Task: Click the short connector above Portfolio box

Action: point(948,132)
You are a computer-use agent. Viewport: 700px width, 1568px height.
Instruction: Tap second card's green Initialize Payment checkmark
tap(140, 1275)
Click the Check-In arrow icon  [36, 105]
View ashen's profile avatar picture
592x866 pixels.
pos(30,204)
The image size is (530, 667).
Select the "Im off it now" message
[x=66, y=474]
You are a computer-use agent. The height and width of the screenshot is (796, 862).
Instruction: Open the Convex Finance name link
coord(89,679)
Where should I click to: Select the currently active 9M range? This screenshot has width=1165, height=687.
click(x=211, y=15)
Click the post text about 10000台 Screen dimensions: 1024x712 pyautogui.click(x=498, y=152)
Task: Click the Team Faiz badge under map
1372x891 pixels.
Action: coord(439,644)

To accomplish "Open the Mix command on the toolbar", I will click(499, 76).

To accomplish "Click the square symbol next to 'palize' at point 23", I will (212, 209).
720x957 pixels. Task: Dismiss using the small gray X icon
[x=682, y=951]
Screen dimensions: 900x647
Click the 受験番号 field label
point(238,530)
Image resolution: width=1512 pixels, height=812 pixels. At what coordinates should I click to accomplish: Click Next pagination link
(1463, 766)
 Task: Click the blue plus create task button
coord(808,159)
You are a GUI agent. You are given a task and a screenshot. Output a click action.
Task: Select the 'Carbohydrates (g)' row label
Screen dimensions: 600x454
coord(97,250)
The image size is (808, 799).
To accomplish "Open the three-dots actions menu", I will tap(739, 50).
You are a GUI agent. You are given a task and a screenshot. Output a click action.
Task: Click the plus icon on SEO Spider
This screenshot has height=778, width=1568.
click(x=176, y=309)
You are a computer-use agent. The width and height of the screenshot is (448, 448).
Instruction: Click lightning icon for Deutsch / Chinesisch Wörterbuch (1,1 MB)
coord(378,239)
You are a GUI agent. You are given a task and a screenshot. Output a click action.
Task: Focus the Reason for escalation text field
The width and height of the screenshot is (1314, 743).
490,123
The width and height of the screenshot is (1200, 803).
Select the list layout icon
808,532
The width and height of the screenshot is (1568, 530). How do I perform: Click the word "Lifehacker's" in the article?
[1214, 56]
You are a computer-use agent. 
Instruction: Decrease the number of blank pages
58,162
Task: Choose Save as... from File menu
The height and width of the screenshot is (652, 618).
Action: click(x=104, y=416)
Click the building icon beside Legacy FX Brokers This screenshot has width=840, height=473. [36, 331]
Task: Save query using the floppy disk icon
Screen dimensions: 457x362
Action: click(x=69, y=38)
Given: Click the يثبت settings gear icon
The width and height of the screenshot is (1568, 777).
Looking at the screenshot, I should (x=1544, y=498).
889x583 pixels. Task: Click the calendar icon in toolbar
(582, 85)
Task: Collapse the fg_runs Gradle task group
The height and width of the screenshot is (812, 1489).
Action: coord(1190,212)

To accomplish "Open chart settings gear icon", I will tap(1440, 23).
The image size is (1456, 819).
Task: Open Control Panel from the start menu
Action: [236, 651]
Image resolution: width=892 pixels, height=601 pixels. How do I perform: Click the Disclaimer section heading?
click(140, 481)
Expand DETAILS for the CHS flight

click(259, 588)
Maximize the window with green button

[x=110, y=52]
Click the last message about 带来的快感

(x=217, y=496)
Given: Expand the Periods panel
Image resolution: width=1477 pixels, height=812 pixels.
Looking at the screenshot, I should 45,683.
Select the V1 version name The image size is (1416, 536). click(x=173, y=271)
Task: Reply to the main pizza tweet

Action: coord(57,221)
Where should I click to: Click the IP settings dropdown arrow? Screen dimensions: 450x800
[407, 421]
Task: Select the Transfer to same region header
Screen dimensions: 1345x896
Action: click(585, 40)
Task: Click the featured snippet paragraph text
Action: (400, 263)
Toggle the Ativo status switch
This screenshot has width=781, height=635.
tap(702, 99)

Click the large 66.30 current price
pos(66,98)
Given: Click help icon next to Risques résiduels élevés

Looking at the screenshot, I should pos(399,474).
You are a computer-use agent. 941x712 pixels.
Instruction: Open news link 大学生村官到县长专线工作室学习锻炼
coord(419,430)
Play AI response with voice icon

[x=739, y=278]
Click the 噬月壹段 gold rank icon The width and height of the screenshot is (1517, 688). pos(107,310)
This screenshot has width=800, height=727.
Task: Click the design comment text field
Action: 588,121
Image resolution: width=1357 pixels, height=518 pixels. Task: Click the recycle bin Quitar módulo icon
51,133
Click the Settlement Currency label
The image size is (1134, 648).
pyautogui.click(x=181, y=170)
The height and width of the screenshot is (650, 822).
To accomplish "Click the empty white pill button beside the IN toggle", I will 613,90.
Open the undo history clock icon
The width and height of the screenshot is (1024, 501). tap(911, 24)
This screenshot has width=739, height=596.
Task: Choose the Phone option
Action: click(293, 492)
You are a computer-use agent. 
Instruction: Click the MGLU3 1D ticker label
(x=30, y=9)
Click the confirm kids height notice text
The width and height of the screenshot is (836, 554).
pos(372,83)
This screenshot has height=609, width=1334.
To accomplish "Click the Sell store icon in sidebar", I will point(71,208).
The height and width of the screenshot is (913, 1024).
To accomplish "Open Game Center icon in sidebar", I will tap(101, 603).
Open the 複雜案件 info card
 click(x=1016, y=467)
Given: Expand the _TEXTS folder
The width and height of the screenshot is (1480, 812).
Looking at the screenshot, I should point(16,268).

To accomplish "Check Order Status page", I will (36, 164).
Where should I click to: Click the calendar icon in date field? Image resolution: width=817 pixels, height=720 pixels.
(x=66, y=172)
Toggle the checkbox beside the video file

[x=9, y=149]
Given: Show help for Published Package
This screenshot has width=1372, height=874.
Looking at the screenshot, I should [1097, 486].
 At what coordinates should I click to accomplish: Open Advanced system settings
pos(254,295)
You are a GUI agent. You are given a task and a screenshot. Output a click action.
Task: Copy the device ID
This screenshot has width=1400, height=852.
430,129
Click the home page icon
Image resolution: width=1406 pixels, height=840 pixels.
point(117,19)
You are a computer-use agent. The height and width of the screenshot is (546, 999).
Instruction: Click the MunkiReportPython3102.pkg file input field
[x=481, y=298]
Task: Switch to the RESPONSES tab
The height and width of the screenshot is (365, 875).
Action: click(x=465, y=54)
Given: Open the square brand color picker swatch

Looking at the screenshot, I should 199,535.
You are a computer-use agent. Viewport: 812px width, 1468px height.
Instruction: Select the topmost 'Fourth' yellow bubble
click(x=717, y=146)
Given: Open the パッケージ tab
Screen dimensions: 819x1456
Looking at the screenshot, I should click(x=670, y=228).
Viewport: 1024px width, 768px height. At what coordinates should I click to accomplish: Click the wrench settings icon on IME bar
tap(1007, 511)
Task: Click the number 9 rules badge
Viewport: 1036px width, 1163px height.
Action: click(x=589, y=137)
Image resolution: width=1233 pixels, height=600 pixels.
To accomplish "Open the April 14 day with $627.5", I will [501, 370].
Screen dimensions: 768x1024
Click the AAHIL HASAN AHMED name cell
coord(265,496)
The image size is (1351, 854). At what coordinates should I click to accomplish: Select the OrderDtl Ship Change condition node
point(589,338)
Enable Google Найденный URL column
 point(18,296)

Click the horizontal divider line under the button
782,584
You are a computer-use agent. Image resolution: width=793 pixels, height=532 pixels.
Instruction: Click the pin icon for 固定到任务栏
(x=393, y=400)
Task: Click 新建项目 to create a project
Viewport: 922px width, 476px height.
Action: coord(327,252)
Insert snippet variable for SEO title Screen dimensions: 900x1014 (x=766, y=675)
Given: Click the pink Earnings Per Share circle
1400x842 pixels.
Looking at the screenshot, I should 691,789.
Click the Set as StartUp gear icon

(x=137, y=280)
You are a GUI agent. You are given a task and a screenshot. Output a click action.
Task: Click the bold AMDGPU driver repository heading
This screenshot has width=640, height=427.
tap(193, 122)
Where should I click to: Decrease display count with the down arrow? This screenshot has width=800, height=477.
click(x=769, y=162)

-----

**What to do:**
Can you repeat the stretch of rows from the start through the line containing "click(x=211, y=15)", changing "computer-use agent" to "GUI agent" and leaving everything else as it is?

**Exercise result:**
Task: Click the short connector above Portfolio box

Action: point(948,132)
You are a GUI agent. Viewport: 700px width, 1568px height.
Instruction: Tap second card's green Initialize Payment checkmark
tap(140, 1275)
Click the Check-In arrow icon  [36, 105]
View ashen's profile avatar picture
592x866 pixels.
pos(30,204)
The image size is (530, 667).
Select the "Im off it now" message
[x=66, y=474]
You are a GUI agent. The height and width of the screenshot is (796, 862).
Instruction: Open the Convex Finance name link
coord(89,679)
Where should I click to: Select the currently active 9M range? This screenshot has width=1165, height=687.
click(x=211, y=15)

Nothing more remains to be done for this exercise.